Around the time many workers start winding down for the week, a group dubbed the “Weekend Welders” gets to work.
A group of nine people, ages 18 to 55 with seven men and two women, meet at the Magoffin County Career and Technical Center every Thursday and Friday evening, as well as Saturday mornings, in efforts to receive welding, OSHA and forklift certifications that will make them more employable.
Vickie Jo Howard, with the Adult Learning Center, explained that with several partners, they were able to offer a certified nursing assistant (CNA) course last year, but since last fall she has been trying to get a welding program started here to help people affected by the decline in coal.
“Both programs were created for people who don’t have high school diplomas, specifically displaced workers, where there is funding available,” Howard explained. “Spots became available later for students with diplomas.”
The new welding program, going on now, runs for 10 weeks, with 100 hours of training. Big Sandy Career and Technical College provide the instructor, Scott Linkous, who is a welder with 25 years’ experience.

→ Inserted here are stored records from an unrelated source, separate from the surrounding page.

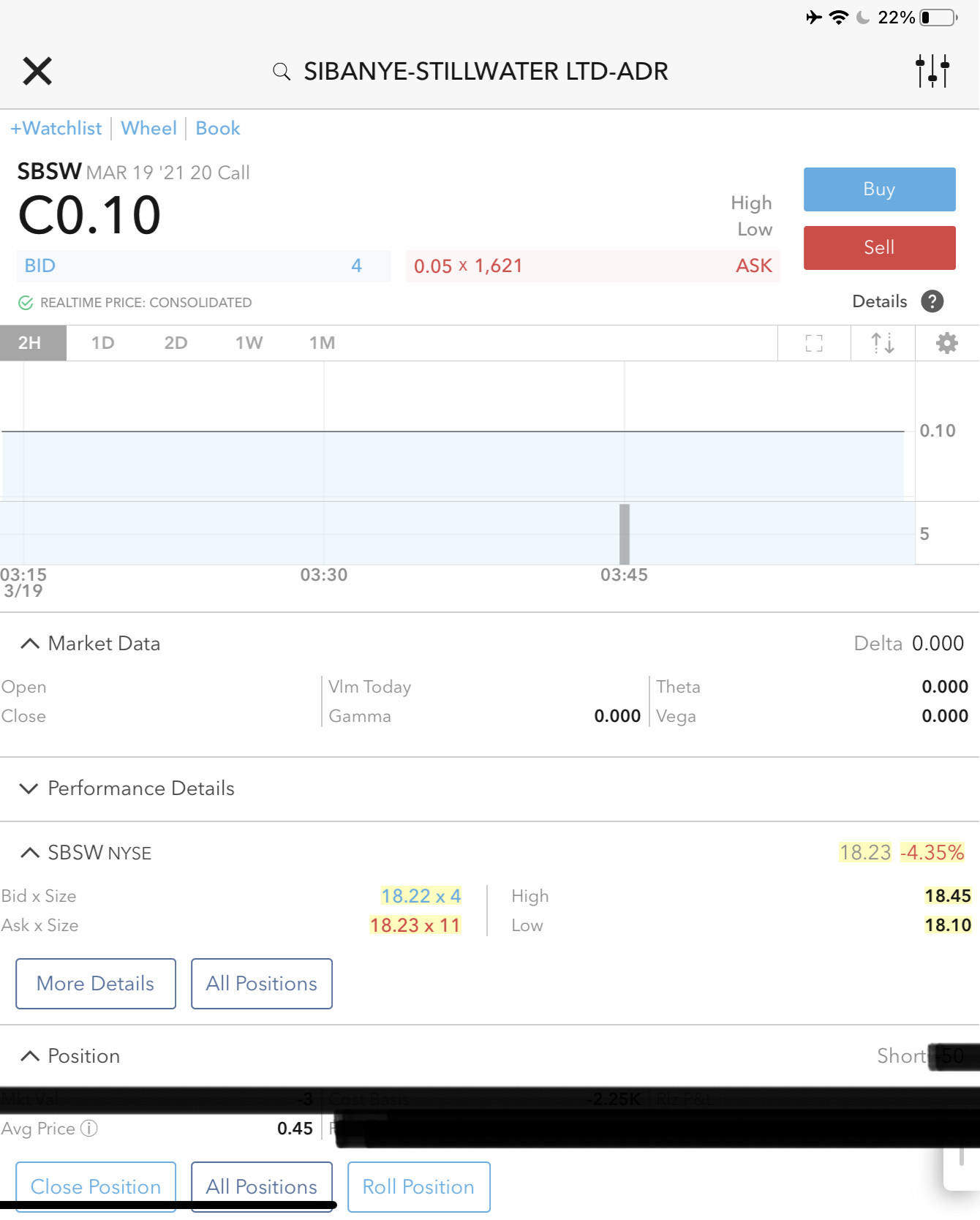This screenshot has width=980, height=1220.
Task: Tap the search magnifier icon
Action: tap(282, 71)
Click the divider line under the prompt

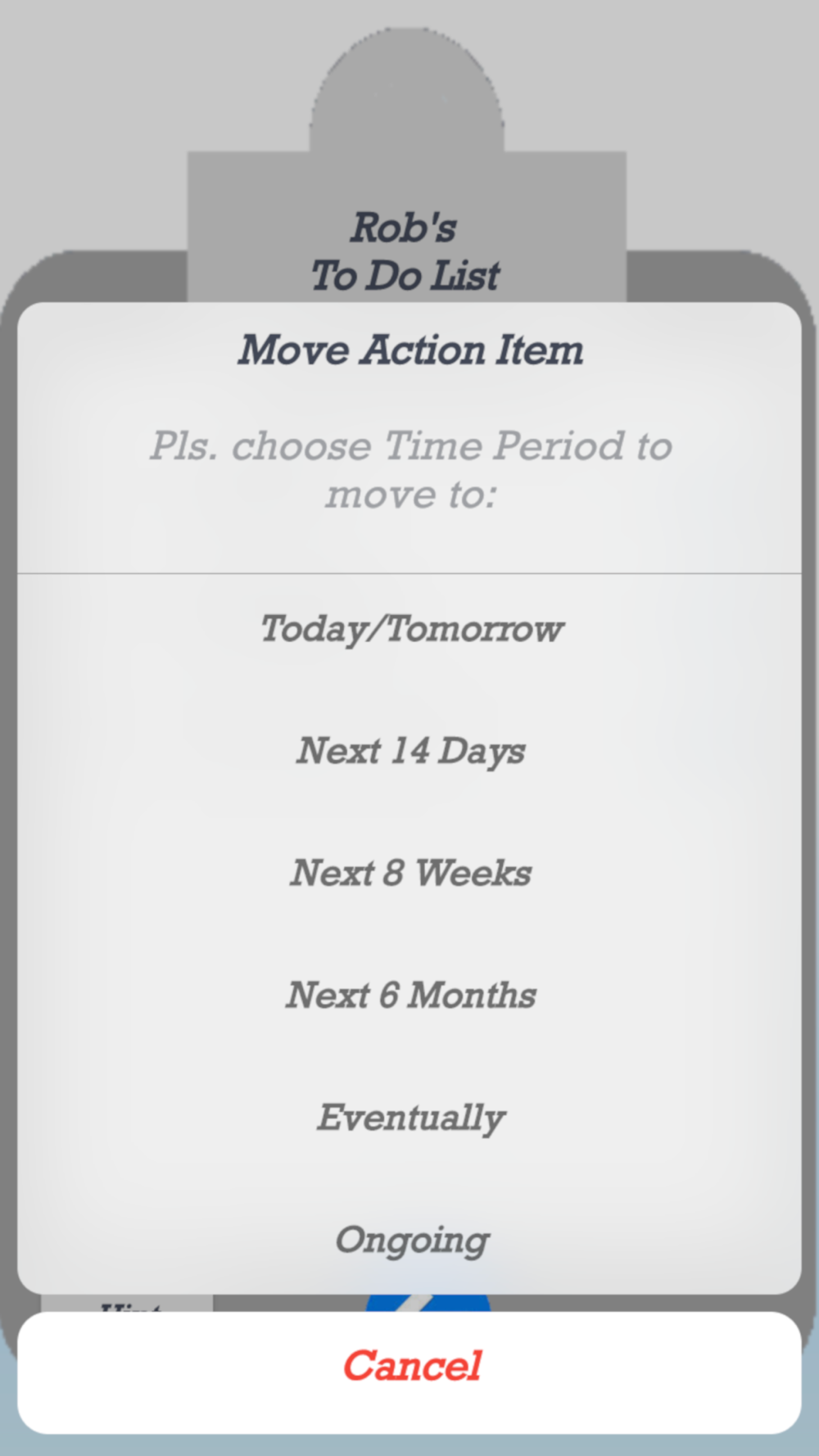[x=410, y=573]
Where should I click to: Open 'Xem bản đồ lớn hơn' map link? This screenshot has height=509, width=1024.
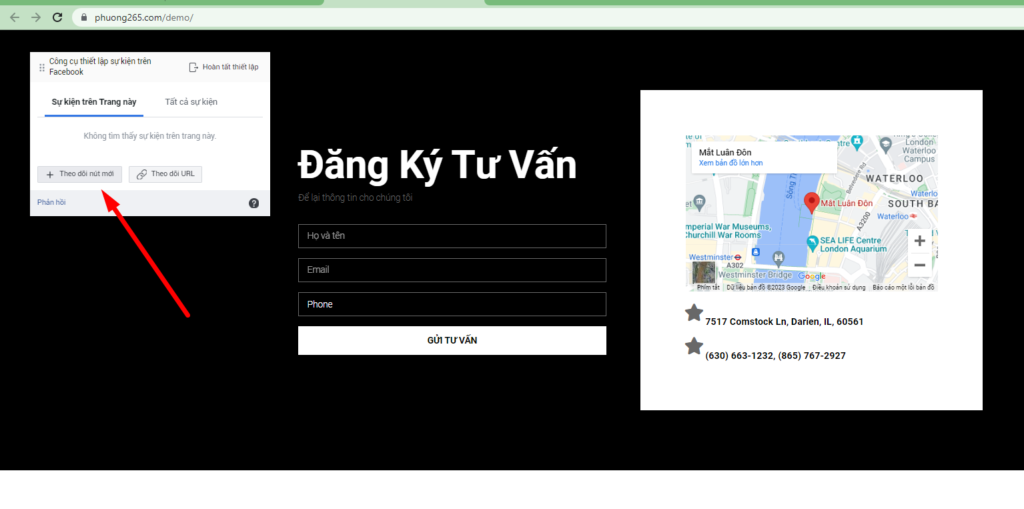tap(730, 162)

And the cost to the students? Absolutely free.
“Working in adult education, a lot of our students have had difficult times or hardships and may even have a hard time getting gas money to get to the classes,” Howard said. “That’s why it’s so important to offer these classes here to help our community.”

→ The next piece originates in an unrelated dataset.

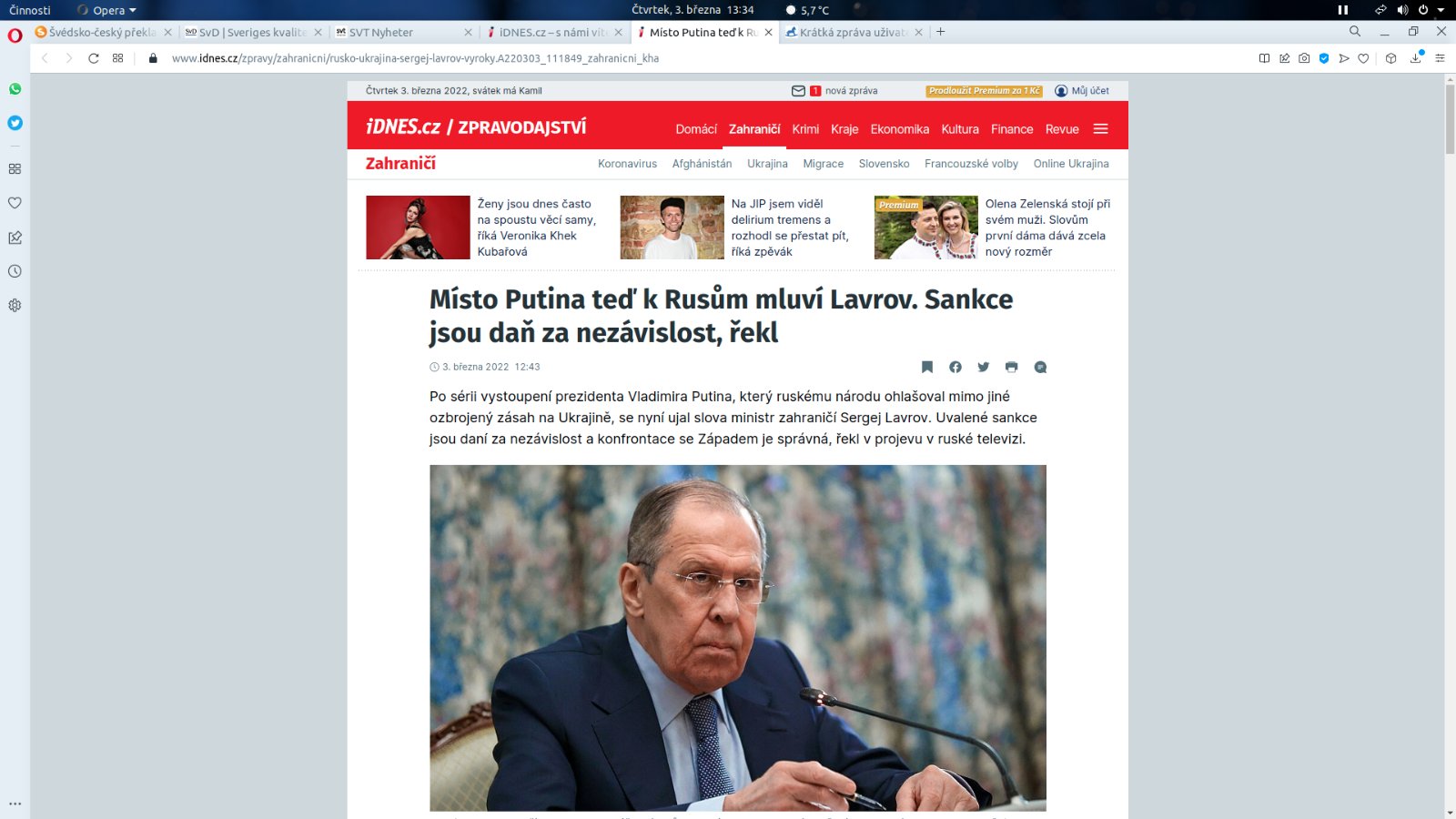Viewport: 1456px width, 819px height.
Task: Open the Olena Zelenská article thumbnail
Action: click(925, 228)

Eastern Kentucky Concentrated Employment Program (EKCEP) is footing the bill for the program itself, leaving the students to only worry about learning the skills and passing the tests.
“Some of them have backgrounds in welding at Continental, but now with SilverLiner coming in at Pikeville and Logan here, it’s a different type of welding, so they’re learning how to work with aluminum, which is what they would need to know to be hired,” Howard said.
The welding program, much like the CNA program, provides hands-on job training, which Howard explained can help the students find jobs quicker.
“I really think the motivation is what works,” Howard said. “A lot of these guys felt like they couldn’t do it, but you get them past that first test and they take a lot of pride in that.”
One student, Calvin Wireman, explained that he quit school to go to work for the coal mines running equipment.
“I went to work making $13 an hour on a dozer, and that was good money, then (the early 2000s), so couldn’t pass it up,” Wireman said.
With the decline of the coal industry in the area, jobs like Wireman’s started becoming unsteady and sporadic.
“You can’t have a mortgage or buy a car if you don’t know when you’ll be working,” Wireman said.
Since the program started in June, Wireman has already passed one of his tests, making him well on his way to receive several certifications
The welders’ instructor, Scott Linkous, reiterated how a lot of work around here is not stable.
“It’s not steady enough to stay home,” Linkous said. “I have people from Eastern Kentucky in the Carolinas and in Texas, and if I hadn’t got the job teaching at the college, I was about to go to the Carolinas and work.”
With Logan Corporation locating to Salyersville a couple years ago and SilverLiner looking to hire in Pikeville, the “Weekend Welder’s” will have more opportunities.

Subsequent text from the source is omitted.